-- WHAT TO DO --
Provide the data again exactly, including every line that follows.

Stored dataset items
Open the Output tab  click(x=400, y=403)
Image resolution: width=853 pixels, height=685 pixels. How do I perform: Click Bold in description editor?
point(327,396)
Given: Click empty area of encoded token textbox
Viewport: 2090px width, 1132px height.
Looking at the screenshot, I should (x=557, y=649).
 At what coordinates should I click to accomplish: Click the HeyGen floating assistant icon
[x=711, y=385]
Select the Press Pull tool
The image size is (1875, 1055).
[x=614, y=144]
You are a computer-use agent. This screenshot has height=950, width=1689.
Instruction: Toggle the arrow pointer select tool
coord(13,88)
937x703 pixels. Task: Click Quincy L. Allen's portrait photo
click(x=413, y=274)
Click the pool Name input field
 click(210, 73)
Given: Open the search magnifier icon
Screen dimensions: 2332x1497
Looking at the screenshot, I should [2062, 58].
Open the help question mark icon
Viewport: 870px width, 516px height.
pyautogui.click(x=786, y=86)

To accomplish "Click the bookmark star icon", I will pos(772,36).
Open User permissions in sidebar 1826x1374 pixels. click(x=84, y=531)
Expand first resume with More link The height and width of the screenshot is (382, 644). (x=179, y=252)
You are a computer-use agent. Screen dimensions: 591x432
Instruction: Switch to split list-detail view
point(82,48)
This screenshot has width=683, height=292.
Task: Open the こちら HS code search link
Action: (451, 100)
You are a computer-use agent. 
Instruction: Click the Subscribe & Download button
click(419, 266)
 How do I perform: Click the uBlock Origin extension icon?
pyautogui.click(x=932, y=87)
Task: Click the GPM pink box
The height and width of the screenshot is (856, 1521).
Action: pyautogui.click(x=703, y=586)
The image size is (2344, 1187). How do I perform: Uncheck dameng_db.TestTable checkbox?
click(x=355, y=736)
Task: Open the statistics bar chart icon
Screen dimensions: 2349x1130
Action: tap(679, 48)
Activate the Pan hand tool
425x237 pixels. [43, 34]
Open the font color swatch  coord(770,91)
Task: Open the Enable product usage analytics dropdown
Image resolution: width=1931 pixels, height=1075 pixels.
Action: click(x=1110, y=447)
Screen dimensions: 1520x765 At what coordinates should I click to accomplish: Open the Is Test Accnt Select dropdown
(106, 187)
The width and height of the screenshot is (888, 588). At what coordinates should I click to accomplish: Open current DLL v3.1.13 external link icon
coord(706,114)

-- ANSWER TO THIS PROBLEM --
Open the Output tab  click(x=400, y=403)
Image resolution: width=853 pixels, height=685 pixels. How do I perform: Click Bold in description editor?
point(327,396)
Given: Click empty area of encoded token textbox
Viewport: 2090px width, 1132px height.
Looking at the screenshot, I should (x=557, y=649).
 At what coordinates should I click to accomplish: Click the HeyGen floating assistant icon
[x=711, y=385]
Select the Press Pull tool
The image size is (1875, 1055).
[x=614, y=144]
You are a computer-use agent. This screenshot has height=950, width=1689.
Instruction: Toggle the arrow pointer select tool
coord(13,88)
937x703 pixels. Task: Click Quincy L. Allen's portrait photo
click(x=413, y=274)
Click the pool Name input field
 click(210, 73)
Given: Open the search magnifier icon
Screen dimensions: 2332x1497
Looking at the screenshot, I should [2062, 58].
Open the help question mark icon
Viewport: 870px width, 516px height.
pyautogui.click(x=786, y=86)

To accomplish "Click the bookmark star icon", I will pos(772,36).
Open User permissions in sidebar 1826x1374 pixels. click(x=84, y=531)
Expand first resume with More link The height and width of the screenshot is (382, 644). (x=179, y=252)
You are a computer-use agent. Screen dimensions: 591x432
Instruction: Switch to split list-detail view
point(82,48)
This screenshot has width=683, height=292.
Task: Open the こちら HS code search link
Action: (451, 100)
You are a computer-use agent. 
Instruction: Click the Subscribe & Download button
click(419, 266)
 How do I perform: Click the uBlock Origin extension icon?
pyautogui.click(x=932, y=87)
Task: Click the GPM pink box
The height and width of the screenshot is (856, 1521).
Action: pyautogui.click(x=703, y=586)
The image size is (2344, 1187). How do I perform: Uncheck dameng_db.TestTable checkbox?
click(x=355, y=736)
Task: Open the statistics bar chart icon
Screen dimensions: 2349x1130
Action: tap(679, 48)
Activate the Pan hand tool
425x237 pixels. [43, 34]
Open the font color swatch  coord(770,91)
Task: Open the Enable product usage analytics dropdown
Image resolution: width=1931 pixels, height=1075 pixels.
Action: click(x=1110, y=447)
Screen dimensions: 1520x765 At what coordinates should I click to accomplish: Open the Is Test Accnt Select dropdown
(106, 187)
The width and height of the screenshot is (888, 588). At what coordinates should I click to accomplish: Open current DLL v3.1.13 external link icon
coord(706,114)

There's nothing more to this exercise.